After Cappodocia I had no idea where to go next on this trip around Turkey that I didn’t plan to take but somehow ended up taking anyway.
Then I found a flight to Antalya for less than £20 and I thought ‘right, that’ll do me’ and off I went.
From Antalya my next job was to take a Dolmus (a little minibus) to travel down to Kas (pronounced: cash), which was a four hour bus ride away and cost a bargain 12 lira (less than four euros).
The bus was full up when we left the station and then a bit further out we stopped at a bus stop where four young women were waiting, each with a large suitcase. ‘I suppose they’ll have to wait for the next bus’, I thought. Wrong. The driver produced four little collapsable stools out from under his seat and placed them in the aisle. He then sat each woman on one of them, with her bag in front of her. To say the little minibus was crammed to capacity would be an understatement.
Kas is a nice little town. It is about as far south as you can get in mainland Europe, on a similar latitude to Tunis. This means it gets very hot in summer, although by the time I got there mid-September it was starting to get a little more comfortable.
Kas was a lot quieter than Antalya. Firstly, the Turkish holiday was coming to an end but also Kas is just that bit too far from any airport, making it a lot less visited than other coastal towns.
I liked it. It has an idyllic little harbour and also little platforms where you can sunbathe or get down into the water for a swim, for the price of buying an occasional drink or snack from the cafe that own them (although this is not an obligation apparently).
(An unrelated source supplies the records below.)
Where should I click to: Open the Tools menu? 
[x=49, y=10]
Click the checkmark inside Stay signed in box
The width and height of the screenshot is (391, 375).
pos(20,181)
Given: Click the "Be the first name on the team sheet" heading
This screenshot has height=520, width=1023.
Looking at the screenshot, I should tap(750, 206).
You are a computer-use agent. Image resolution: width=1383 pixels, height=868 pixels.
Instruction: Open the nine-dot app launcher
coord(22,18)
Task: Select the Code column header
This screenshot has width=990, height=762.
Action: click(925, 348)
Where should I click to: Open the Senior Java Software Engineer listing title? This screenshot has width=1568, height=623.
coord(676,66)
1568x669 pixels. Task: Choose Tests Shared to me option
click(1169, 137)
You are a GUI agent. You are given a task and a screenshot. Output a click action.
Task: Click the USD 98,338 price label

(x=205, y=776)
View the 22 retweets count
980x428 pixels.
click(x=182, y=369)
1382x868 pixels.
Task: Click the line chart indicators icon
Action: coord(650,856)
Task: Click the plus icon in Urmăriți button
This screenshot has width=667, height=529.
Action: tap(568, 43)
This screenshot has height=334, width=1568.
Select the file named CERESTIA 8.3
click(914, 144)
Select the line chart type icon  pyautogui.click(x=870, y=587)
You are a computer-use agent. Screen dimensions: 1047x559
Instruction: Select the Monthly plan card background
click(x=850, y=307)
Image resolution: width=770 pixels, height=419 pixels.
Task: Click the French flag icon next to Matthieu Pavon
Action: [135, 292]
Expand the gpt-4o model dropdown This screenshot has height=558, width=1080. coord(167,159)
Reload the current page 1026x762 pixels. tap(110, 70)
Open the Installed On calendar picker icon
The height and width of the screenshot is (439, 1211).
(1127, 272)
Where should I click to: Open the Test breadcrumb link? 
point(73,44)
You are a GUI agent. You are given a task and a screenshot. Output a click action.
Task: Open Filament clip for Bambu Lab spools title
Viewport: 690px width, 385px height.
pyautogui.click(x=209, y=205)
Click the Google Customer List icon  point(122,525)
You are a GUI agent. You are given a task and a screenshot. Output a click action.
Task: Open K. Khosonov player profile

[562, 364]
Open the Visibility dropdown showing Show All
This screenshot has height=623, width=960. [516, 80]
In Kas I joined a short sailing trip, along with nine other people, sailing up the coast in the direction of Fethiye.
My co-travellers were a mixed bunch. There was one other Brit; three minutes of conversation with him taught me that his political viewpoint was somewhere to the right of Hitler, so I spent the rest of the trip avoiding him. Then there was a French man with a mute wife, who complained that everything was boring. There was a Dutch woman who spoke to me in Dutch every day, presumably assuming that I understood her (the first time it happened I smiled and nodded. Obviously that was an appropriate response because she kept on doing it after that. It gets to the point where it is too awkward to say ‘I don’t speak Dutch’ and so you have no choice but to carry on).
My favourite was a woman, probably on the far side of sixty years young, who on the last night got up and performed Tom Jones’ Sex Bomb for us all (much to the horror of her husband).
Sexbomb sexbomb you’re a sexbomb
You can give it to me when I need to come along
Sexbomb sexbomb you’re my sexbomb
And baby you can turn me on turn me on darlin’
Our captain was a funny man. Rarely seen without a bottle of beer in his hand, he told me he had come to the coast as a ‘young man’ from a small town in Turkey. Well I suppose that is what happens at the coast; people are able to live a different life, free from the constraints placed on them in more conservative Turkey.